The Evolution of an Experiment in Grounded Community by Ann "Freya" Kreilkamp

For nearly two decades I have “known,” both intuitively and via mystic literature, that whatever is going on Above is also going on Below; and more, that whatever is happening on the Outside is reflected on the Inside — and vice versa. But not until my dear husband Jeff — whom I’ll never forget dancing in his Sufi skirt at a December Lava Hot Springs DUP gathering in Idaho — suddenly died, in January 2003, did I realize an opportunity to put into practice, in a much more grounded manner, this anguished understanding.

Jeff had bequeathed me his entire legacy.

It all started in the summer of 2002 when he flew to Bloomington, Indiana to buy a house. He had only three days to find what we needed. His choice? A little ranch house in a core suburban neighborhood.

He said I would love it, and showed me pictures. Yuck. I hated it, just as I had always hated suburban life. In any case, our intention was to live there for the three years it would take him to go through law school at Indiana University and then relocate.

Two years earlier, while cohabiting a tiny yurt in a yurt community in Jackson Hole, Wyoming, I had promised him that it was his turn now. For twelve years he had helped me with the magazine Crone Chronicles: A Journal of Conscious Aging. Now I would follow him, wherever that might lead.

Many times he said to me, in that growly voice, “I’m worth much more to you dead than alive.” Both his intonation and the meaning of his message made me cringe, of course; and I would quickly attempt to lift his foul mood.

But then, he was right. At least in the sense that when he died, I — who had lived in the Above much more than in the Below; who had indeed, felt like a bird perching on various branches for all those 46 years of living before meeting his vast being — found myself suddenly dealing with banks, stocks, property — all the “stuff” that comes with a significant monetary inheritance.

Now, 14 years have gone by. I am 74 years old, and sit here as the founder and co-director of a three-home intergenerational permaculture community, Green Acres Village and Urban Farm — in suburbia.

This project grew up gradually, organically, almost imperceptibly, starting about three years after Jeff died. An outgrowth of our Green Acres Neighborhood Association, we view our village pod as an enclosure within our neighborhood, and envision attracting others to establish village pods of their own (each as two or more houses sharing tools, service, grounds, growing food and other home-based businesses), with the threads among them eventually weaving together a functioning village atmosphere for the entire neighborhood of 440 homes. Possible? Who knows? It’s a beyond-my-lifetime project.

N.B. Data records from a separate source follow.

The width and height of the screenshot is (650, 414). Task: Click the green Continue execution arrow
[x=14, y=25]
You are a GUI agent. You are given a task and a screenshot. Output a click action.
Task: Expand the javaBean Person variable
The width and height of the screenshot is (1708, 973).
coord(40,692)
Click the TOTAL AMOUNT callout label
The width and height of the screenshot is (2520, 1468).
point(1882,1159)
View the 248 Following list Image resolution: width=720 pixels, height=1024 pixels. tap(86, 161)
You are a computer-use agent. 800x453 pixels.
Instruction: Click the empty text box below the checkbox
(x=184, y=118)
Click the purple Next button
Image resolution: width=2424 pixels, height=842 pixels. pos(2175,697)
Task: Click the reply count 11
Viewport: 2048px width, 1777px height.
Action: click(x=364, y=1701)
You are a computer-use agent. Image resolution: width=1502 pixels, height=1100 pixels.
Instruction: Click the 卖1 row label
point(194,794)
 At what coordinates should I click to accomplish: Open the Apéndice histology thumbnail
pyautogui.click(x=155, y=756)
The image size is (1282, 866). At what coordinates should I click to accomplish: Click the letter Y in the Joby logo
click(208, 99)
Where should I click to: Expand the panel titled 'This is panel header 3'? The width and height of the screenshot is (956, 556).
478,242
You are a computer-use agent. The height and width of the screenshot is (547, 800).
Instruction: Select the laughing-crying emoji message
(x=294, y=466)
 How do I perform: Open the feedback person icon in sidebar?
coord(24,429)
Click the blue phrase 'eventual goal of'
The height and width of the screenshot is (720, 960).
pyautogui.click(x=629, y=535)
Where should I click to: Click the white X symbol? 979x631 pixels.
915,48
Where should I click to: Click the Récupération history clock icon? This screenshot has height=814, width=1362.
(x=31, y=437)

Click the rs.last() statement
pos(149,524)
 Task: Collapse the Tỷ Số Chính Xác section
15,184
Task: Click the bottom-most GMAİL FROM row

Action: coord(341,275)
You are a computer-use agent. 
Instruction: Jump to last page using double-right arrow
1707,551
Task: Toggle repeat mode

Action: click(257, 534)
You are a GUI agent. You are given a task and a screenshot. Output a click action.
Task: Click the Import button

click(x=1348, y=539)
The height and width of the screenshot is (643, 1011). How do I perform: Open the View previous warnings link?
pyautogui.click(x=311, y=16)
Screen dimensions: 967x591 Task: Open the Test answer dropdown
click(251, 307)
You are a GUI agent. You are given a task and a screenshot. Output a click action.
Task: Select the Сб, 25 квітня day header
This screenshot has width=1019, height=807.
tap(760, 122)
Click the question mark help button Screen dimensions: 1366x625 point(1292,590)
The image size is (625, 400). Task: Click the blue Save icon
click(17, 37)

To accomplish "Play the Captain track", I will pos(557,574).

meeting400Moreover, since Green Acres borders Indiana University, we also envisage an eventual partnership with that enormous institution, running programs in not only agriculture, but planning, sociology, culture studies, art and design — what else? — inside Green Acres as an IU laboratory, one regenerative, resilient template for education relevant to the 21st century. We have already enjoyed a number of IU interns here during the growing seasons, and a few years ago two IU courses in “Sustainability” ran their projects out of the Green Acres garden.

Our overall goals are to care deeply for the Earth and the Cosmos in which she is embedded, to live and work in place with awareness, and to build and enhance community solidarity and affection. Looking back now, I’d say the inception of Green Acres Village occurred inexorably, beginning in 2006 when I took the permaculture design course on the recommendation of Nathan, a young neighbor who lived behind me. “It will teach you how to think in a new way,” he said. Well, that got my attention!

Decades earlier, after a contentious departmental battle, I had received a doctorate in philosophy from Boston University. Next, after one year teaching in an experimental college in northern California, 1972-73, I was summarily fired as “too experimental.”

There went that career!

Though my early herstory was both dramatic and disruptive, my philosophical training had taught me how to think. That, plus an innate capacity to investigate my own inner life, helped me to realize, in my bones, that the problem with the way we think in the western world is that our minds are divorced from our bodies as well as from the Earth underneath our feet. I knew that, I had even successfully submitted a revolutionary dissertation on that very topic, but, Nathan was right, I didn’t really know that. I still didn’t know how to think in a way that would actually ground me into both my body and the living Earth.

So I took Nathan’s advice, and signed up for a course in Permaculture Design.

Not surprisingly, within one hour of hearing eloquent teacher Peter Bane talk about the principles, practice, and promise of permaculture, I was hooked; indeed, I knew that if anything could save our world from the destructive forces we have loosed upon her in our ignorance of both our own bodily pain and the suffering of our Mother Earth, it would be permaculture.

garden400Within a year I had bought the rental house next to mine, again on young Nathan’s advice. “It has a large sunny lawn! You could start a permaculture garden!”

So that’s exactly what I did. Not by myself, because, though the permaculture design course taught me that everything in the world is related to everything else, that all waste is food, that the edges are where the action is — permaculture did not give me instant seasoning as a gardener. For that I knew I needed help. And furthermore, I knew from the beginning, that a neighborhood garden would be a new magnet for my lifelong interest in creating community, and would thus, at the very least, serve as one more interesting experiment.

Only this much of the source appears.